====== Dataset entries ======

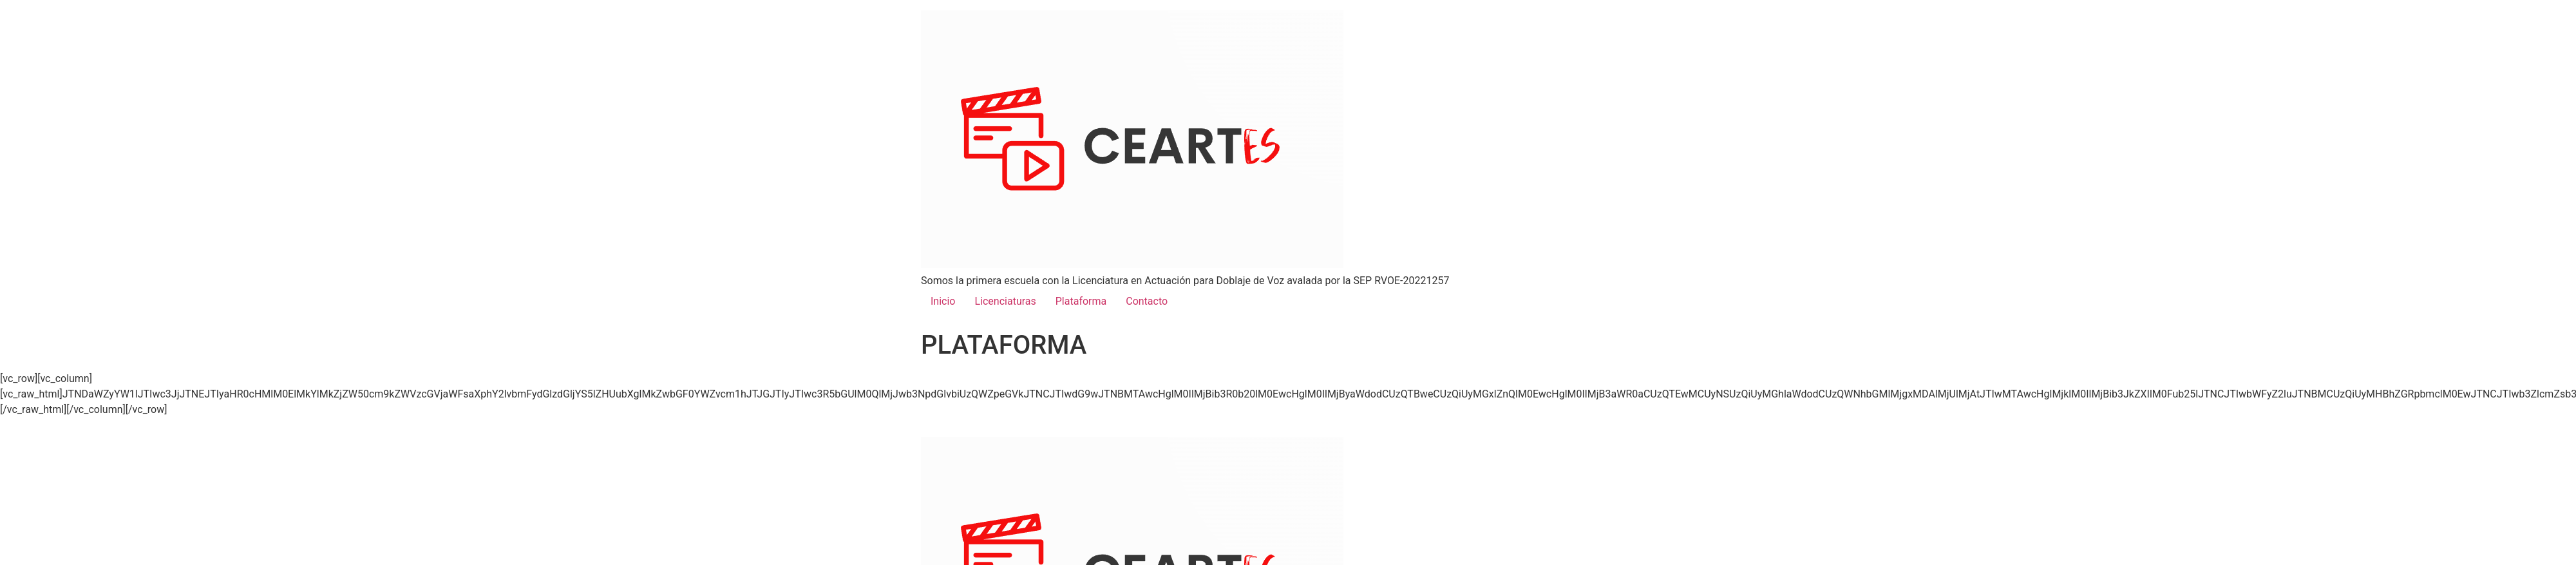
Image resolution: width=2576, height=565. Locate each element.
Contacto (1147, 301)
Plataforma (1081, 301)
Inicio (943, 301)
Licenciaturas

======

_Request_
Can you update the records by swapping "Locate" for "Find" and leaving everything else unchanged? Omit the pictures from your answer.

_The solution_
Image resolution: width=2576, height=565. Find each element.
Contacto (1147, 301)
Plataforma (1081, 301)
Inicio (943, 301)
Licenciaturas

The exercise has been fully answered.